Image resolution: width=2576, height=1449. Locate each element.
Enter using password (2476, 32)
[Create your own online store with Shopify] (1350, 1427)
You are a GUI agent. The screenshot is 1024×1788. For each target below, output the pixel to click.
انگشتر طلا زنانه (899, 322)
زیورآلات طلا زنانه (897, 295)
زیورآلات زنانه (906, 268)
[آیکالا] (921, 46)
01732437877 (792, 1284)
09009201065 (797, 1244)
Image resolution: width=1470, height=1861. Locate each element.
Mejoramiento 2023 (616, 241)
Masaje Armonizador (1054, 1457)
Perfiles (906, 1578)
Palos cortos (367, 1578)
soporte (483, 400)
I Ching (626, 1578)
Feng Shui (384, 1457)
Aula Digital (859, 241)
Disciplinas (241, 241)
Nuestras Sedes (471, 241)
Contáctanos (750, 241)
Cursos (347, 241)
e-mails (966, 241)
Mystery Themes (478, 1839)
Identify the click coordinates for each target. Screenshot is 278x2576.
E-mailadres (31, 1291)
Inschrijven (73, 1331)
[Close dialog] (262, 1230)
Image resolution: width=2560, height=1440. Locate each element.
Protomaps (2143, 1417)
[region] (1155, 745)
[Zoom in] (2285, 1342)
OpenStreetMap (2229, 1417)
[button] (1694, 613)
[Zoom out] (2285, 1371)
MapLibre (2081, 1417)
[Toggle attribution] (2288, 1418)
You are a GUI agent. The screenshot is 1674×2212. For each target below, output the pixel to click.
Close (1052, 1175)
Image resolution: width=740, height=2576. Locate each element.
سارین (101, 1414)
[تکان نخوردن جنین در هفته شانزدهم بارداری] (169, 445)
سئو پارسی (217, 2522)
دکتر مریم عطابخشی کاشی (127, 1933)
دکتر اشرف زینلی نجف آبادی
************
Your task
Taking the lines above, repeat exactly those from the line that contains "زیورآلات طلا زنانه (897, 295)" through the line that contains "[Toggle attribution] (2288, 1418)", and both of those lines as well. Include nothing else.

Solution for this exercise
زیورآلات طلا زنانه (897, 295)
زیورآلات زنانه (906, 268)
[آیکالا] (921, 46)
01732437877 (792, 1284)
09009201065 (797, 1244)
Image resolution: width=1470, height=1861. Locate each element.
Mejoramiento 2023 (616, 241)
Masaje Armonizador (1054, 1457)
Perfiles (906, 1578)
Palos cortos (367, 1578)
soporte (483, 400)
I Ching (626, 1578)
Feng Shui (384, 1457)
Aula Digital (859, 241)
Disciplinas (241, 241)
Nuestras Sedes (471, 241)
Contáctanos (750, 241)
Cursos (347, 241)
e-mails (966, 241)
Mystery Themes (478, 1839)
Identify the click coordinates for each target. Screenshot is 278x2576.
E-mailadres (31, 1291)
Inschrijven (73, 1331)
[Close dialog] (262, 1230)
Image resolution: width=2560, height=1440. Locate each element.
Protomaps (2143, 1417)
[region] (1155, 745)
[Zoom in] (2285, 1342)
OpenStreetMap (2229, 1417)
[button] (1694, 613)
[Zoom out] (2285, 1371)
MapLibre (2081, 1417)
[Toggle attribution] (2288, 1418)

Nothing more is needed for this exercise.